BOOK OF HORIZONS Joseph Kubera (pn) NEW WORLD 8745-2 (63:02)


EASTMAN Piano 2. TYRANNY The Drifter. S. S. SMITH Fences, In Three Tragedies. BYRON Book of Horizons


Joseph Kubera’s recital not only shows off his technical prowess, but also his taste as a curator of Read more programs. All four pieces on this release share certain characteristics. All but one are quite dense and multi-layered. They feel as though they are often modeled on some sort of “state of nature,” i.e., constantly changing on a local level, yet also self-similar on a larger one. While deep background changes do occur, they tend to be more gradual, following a Minimalist model. And each composer seems very much an “outsider,” in that the music of each doesn’t fall into any easy category, and indeed they seem to work to avoid a clear identification with any aesthetic camp. And finally, all these pieces are to one degree or another raw. Sometimes they are abrasive, but often, even when at their most Impressionistic and lovely, they still refuse to indulge in a sort of polish that reassures the listened that “this composer really knows how to write music!” If the vision demands simplicity, naïveté, or an “unidiomatic” technique, so be it.

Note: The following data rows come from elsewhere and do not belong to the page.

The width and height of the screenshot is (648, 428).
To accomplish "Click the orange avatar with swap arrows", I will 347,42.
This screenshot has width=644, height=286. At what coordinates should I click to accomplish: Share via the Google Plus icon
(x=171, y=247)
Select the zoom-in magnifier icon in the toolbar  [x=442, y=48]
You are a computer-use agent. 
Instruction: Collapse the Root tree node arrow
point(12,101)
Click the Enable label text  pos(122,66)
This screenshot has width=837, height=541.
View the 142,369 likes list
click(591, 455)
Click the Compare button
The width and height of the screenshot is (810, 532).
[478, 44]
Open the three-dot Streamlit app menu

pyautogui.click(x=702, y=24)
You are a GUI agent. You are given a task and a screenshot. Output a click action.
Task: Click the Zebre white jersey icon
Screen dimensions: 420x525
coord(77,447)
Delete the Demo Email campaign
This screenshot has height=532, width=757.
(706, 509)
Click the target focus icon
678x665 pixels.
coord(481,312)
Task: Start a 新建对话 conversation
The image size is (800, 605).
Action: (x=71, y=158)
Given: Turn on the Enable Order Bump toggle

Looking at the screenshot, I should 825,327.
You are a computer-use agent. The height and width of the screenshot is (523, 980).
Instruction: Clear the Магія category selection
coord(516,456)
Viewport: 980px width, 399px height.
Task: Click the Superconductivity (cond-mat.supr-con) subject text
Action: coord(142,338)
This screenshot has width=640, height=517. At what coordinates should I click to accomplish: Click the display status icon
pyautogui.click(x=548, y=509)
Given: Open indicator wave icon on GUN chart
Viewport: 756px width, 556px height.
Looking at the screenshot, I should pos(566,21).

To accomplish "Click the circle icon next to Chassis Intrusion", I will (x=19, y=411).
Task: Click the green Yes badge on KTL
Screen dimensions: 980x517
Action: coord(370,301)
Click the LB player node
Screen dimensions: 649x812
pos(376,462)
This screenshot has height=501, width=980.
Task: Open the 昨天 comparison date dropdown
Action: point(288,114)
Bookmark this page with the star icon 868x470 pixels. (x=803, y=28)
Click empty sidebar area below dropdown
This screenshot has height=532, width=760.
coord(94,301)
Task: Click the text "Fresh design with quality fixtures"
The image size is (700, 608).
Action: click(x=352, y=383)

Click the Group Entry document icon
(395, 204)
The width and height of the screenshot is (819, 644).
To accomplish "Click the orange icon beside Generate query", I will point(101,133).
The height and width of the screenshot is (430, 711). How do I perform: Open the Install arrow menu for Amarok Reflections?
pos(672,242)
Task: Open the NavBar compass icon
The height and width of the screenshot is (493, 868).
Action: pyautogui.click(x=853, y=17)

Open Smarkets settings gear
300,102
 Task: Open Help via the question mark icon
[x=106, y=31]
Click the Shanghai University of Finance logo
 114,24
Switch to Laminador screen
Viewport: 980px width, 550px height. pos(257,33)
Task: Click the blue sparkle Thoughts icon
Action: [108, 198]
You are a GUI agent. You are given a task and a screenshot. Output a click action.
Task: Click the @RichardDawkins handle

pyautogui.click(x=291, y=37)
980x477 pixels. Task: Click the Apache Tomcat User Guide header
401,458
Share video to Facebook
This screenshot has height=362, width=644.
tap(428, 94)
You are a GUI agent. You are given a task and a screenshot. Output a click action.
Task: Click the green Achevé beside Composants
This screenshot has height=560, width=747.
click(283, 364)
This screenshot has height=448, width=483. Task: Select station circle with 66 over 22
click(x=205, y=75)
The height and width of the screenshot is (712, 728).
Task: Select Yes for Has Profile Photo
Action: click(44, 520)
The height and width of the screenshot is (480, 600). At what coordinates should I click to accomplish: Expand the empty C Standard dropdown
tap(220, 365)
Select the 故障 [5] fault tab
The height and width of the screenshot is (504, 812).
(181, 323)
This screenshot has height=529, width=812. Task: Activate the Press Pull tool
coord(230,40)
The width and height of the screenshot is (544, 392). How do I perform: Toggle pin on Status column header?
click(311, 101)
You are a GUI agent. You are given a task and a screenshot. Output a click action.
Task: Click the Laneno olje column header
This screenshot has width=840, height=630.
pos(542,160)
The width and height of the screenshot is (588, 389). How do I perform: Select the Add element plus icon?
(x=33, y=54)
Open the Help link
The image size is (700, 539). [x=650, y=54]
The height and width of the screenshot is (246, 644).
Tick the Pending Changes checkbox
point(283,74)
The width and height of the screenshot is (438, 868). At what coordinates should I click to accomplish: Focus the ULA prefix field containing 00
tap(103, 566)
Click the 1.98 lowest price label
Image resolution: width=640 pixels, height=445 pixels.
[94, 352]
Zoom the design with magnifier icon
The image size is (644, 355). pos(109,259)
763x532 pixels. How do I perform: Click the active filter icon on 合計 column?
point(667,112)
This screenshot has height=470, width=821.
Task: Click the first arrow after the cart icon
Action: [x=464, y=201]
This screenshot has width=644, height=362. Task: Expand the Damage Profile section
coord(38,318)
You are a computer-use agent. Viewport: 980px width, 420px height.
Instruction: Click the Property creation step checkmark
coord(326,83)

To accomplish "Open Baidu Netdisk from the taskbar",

Julius Eastman (1940–1990) was the poète maudit of American postwar music. Gay, black, haunted by demons of addiction, and eventually dying young in destitution, he was a natural musician and a volcanic performer. (Some may remember the original American release on Nonesuch of Peter Maxwell Davies’s Eight Songs for a Mad King . Eastman was George III in the work, one of the most harrowing vocal parts in the literature.) I’ve reviewed an extraordinary compendium of his music in Fanfare 29:5 (also on New World—80638-2), and so I’ll refer readers to that if you want more detail and commentary on his life and work. Piano 2 (1986) is a “bare-boned” work: by that I mean it is made of lean lines, starkly proclaimed, often in octaves. It’s the most unapologetically “unpolished” work on the program. I admit I find it at times a little plodding, through its combination of spare texture and relentless even rhythms (eighth-notes in the outer movements, quarters in the middle). (I find the keyboard works on the earlier New World release more fully realized and compelling). But it does have strong motivic profiles and a forthright character, all of which I respect.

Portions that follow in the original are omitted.